4.1. La protection temporaire

42. Les premières mesures seraient de mettre en place un mécanisme de protection temporaire et un plan d’action pour l’accueil de ces réfugiés, comme par exemple ce qui a été fait pour protéger les populations du Kosovo en 1999 ou pour accueillir les chrétiens d’Irak en 2010.
43. Dans ce contexte, j’aimerais rappeler que, face à l’afflux massif de personnes déplacées à la suite des conflits en ex-Yougoslavie et de la crise du Kosovo, la plupart des Etats membres de l’Union européenne mirent en place des dispositifs exceptionnels de «protection temporaire» de droit ou de fait. Ces mesures ont été entérinées par la Directive 2001/55/CE du Conseil du 20 juillet 2001 relative à des normes minimales pour l’octroi d’une protection temporaire en cas d’afflux massif de personnes déplacées et à des mesures tendant à assurer un équilibre entre les efforts consentis par les Etats membres pour accueillir ces personnes et supporter les conséquences de cet accueil.
44. La protection temporaire éviterait ainsi aux réfugiés de se soumettre aux procédures de demande d’asile, souvent très longues et contraignantes, et leur permettrait de jouir d’une garantie de sécurité immédiate.
45. Il faut noter que, pour l’instant, au sein des Etats membres du Conseil de l’Europe, ce statut de protection temporaire n’est plus appliqué. Toutefois, la responsabilité de protéger ne doit pas s’arrêter à la frontière et les Etats membres ne doivent pas se soustraire à leurs obligations à l’égard des réfugiés.
46. Une autre solution serait de faciliter au maximum la délivrance des visas, en octroyant, si possible, des visas humanitaires via les ambassades des pays voisins.

4.2. L’accueil et l’hébergement des réfugiés

47. La préoccupation la plus importante est celle de la préparation des pays à accueillir et à héberger les réfugiés. Face à l’afflux massif de réfugiés, la communauté internationale doit impérativement faire preuve de solidarité.
48. Dans ce contexte, je tiens à saluer la décision de la Commission européenne de débloquer une aide humanitaire supplémentaire de 50 millions d’euros.
49. L’hébergement des réfugiés est une question qui devient encore plus cruciale à l’approche de l’hiver. Si, au cours des mois précédents, l’hébergement dans les tentes ne posait pas de problème, cette solution ne sera bientôt plus viable pendant la période hivernale.
50. Les pays d’accueil devront également prendre des mesures particulières pour les femmes et les enfants.

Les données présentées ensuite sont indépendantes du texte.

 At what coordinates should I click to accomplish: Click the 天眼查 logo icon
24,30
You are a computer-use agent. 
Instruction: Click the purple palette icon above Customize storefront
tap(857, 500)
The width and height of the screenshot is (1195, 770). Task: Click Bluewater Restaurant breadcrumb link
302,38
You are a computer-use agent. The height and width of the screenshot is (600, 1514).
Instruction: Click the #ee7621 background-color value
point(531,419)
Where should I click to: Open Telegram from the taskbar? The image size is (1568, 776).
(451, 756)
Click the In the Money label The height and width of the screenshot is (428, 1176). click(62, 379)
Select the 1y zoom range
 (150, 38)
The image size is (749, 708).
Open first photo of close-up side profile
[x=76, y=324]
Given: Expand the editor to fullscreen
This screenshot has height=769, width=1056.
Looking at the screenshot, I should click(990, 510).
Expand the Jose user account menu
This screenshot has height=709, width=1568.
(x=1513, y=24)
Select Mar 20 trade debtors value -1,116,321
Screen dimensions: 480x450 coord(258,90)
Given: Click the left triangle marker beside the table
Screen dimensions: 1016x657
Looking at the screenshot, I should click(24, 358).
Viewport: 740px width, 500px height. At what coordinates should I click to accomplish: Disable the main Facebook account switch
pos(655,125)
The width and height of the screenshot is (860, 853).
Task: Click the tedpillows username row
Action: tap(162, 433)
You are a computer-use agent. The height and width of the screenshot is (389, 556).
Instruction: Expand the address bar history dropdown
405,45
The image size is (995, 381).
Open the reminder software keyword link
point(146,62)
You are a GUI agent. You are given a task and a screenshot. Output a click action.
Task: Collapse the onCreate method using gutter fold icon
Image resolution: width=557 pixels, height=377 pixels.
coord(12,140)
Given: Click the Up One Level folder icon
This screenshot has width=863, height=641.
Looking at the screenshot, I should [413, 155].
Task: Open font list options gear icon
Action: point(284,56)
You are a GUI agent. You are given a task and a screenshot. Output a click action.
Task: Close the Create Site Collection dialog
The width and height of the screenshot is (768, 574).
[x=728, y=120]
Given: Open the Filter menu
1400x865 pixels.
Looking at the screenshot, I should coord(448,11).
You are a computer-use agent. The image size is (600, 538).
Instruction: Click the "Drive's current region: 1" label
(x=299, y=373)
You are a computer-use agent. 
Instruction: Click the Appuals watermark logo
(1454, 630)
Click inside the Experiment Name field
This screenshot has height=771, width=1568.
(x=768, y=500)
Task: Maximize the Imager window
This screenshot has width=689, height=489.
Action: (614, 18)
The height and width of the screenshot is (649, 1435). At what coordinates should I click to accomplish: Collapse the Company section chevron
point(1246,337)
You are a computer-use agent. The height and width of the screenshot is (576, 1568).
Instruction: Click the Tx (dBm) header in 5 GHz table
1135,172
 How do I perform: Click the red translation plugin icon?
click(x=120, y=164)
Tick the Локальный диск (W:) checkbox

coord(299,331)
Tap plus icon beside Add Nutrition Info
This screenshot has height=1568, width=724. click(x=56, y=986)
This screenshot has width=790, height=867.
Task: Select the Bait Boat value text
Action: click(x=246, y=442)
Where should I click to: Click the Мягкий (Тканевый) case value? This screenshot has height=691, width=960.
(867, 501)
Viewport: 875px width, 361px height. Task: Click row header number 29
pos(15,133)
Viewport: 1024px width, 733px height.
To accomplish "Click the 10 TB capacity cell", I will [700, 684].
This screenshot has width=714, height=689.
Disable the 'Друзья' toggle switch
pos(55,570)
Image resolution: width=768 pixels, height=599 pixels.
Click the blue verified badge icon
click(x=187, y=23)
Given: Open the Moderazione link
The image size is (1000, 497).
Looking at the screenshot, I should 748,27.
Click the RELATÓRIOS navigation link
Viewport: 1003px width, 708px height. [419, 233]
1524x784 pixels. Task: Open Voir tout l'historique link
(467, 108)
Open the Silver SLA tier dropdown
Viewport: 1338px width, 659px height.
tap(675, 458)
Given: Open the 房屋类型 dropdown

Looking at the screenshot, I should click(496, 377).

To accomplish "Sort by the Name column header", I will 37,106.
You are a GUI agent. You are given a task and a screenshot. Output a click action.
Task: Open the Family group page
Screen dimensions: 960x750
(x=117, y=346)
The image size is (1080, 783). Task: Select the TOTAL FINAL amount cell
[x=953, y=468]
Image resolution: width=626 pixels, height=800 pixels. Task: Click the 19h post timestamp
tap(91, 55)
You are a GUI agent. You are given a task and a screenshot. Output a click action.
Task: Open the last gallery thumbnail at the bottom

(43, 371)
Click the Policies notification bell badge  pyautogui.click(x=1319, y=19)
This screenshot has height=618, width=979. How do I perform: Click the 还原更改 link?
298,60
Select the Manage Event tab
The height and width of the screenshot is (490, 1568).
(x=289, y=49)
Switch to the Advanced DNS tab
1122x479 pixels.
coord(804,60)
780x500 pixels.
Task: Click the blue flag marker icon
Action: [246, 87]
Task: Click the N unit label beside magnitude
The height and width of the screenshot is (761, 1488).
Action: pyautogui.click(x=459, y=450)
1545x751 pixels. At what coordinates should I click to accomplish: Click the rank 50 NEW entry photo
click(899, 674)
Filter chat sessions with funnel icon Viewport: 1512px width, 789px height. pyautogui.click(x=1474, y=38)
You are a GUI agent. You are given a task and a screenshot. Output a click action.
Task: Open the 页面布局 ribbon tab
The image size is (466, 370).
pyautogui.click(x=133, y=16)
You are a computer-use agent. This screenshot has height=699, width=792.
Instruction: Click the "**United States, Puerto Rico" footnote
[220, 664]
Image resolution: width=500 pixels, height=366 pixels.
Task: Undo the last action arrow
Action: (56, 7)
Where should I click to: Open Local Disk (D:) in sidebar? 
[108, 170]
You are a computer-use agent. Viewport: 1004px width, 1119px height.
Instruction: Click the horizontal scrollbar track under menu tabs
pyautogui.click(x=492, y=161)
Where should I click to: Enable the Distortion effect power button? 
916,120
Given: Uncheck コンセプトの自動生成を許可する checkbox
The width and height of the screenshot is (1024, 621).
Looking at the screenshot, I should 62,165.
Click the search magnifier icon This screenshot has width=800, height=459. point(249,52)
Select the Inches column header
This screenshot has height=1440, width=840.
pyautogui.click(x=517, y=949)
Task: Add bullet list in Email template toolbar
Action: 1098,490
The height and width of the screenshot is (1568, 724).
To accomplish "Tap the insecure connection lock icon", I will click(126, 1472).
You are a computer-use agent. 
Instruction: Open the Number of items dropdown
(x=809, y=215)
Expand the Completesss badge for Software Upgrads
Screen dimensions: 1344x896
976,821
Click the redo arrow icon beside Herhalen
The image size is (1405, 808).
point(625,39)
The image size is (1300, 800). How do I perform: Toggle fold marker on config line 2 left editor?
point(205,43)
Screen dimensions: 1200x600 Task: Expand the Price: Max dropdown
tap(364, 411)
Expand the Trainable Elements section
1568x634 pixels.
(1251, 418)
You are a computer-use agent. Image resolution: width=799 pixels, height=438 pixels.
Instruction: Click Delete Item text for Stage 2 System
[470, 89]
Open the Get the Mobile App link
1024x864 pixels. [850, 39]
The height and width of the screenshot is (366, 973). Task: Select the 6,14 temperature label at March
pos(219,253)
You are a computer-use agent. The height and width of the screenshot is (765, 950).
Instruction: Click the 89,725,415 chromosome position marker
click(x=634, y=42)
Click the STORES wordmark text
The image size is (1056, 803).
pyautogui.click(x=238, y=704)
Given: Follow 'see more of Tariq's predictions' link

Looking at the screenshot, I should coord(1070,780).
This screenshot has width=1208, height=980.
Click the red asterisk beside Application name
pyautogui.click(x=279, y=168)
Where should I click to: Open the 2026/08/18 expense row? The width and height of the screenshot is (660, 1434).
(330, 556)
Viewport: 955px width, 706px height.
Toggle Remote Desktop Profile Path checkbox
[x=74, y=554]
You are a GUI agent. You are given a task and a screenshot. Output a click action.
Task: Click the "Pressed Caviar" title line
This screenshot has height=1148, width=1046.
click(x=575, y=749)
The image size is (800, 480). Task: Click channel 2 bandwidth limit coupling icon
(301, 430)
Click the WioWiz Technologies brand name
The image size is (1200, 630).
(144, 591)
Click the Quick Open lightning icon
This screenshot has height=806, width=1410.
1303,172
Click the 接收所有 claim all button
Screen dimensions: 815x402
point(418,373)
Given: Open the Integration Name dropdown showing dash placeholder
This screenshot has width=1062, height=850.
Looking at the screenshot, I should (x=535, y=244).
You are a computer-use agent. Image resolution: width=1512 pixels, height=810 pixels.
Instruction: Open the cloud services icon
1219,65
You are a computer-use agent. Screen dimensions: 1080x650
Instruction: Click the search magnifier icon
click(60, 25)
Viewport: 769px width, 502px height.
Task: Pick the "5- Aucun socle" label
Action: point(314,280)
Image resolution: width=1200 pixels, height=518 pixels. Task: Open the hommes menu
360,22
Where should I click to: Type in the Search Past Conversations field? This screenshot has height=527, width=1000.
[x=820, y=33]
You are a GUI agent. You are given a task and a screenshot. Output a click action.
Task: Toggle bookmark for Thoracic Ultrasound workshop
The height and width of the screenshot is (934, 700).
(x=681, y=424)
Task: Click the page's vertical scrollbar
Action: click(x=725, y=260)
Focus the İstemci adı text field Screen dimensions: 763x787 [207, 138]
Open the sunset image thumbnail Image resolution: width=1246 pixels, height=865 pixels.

4.3. Mise en place d’un plan d’aide

51. Il est impératif que la communauté internationale mette en place un plan visant à garantir la stabilité économique et politique de la Syrie. Ce plan devrait se concentrer sur les aides à apporter en ce qui concerne la sécurité, les institutions et la reconstruction économique, ainsi que dans le domaine humanitaire. Dans ce contexte, une aide de la part de la Banque de développement du Conseil de l’Europe serait fortement appréciée et l’on pourrait ainsi envisager de demander à son gouverneur d’envisager un don du Compte fiduciaire sélectif afin de renforcer l’action du HCR en faveur des réfugiés de Syrie.

5. Conclusions

52. Compte tenu des conditions de vie précaires dans lesquelles vivent les personnes déplacées en Syrie et les réfugiés dans les pays limitrophes, le rapporteur en appelle à la communauté internationale pour prendre les mesures qui s’imposent pour aider toutes ces personnes à vivre dans des conditions de vie décentes, conformes aux principes de notre Organisation.
53. Il estime que les Etats membres du Conseil de l’Europe se doivent de réagir, d’autant que de plus en plus de demandes d’asile sont enregistrées dans nos pays et il en appelle, à ce titre, aux gouvernements pour qu'ils étudient la possibilité de mettre en place une protection temporaire et les modalités d’un plan d’action afin d’aider la Syrie à se reconstruire, que ce soit sur le plan des institutions ou sur le plan économique.
54. Le rapporteur souhaite que les Etats membres prennent les dispositions nécessaires pour prévoir des centres d’accueil et d’hébergement, compte tenu du risque de recrudescence du nombre de réfugiés arrivant en Europe.
55. Enfin, il est important que la communauté internationale soutienne de manière inconditionnelle le médiateur, M. Lakhdar Brahimi, dans ses efforts pour arriver rapidement à une résolution du conflit.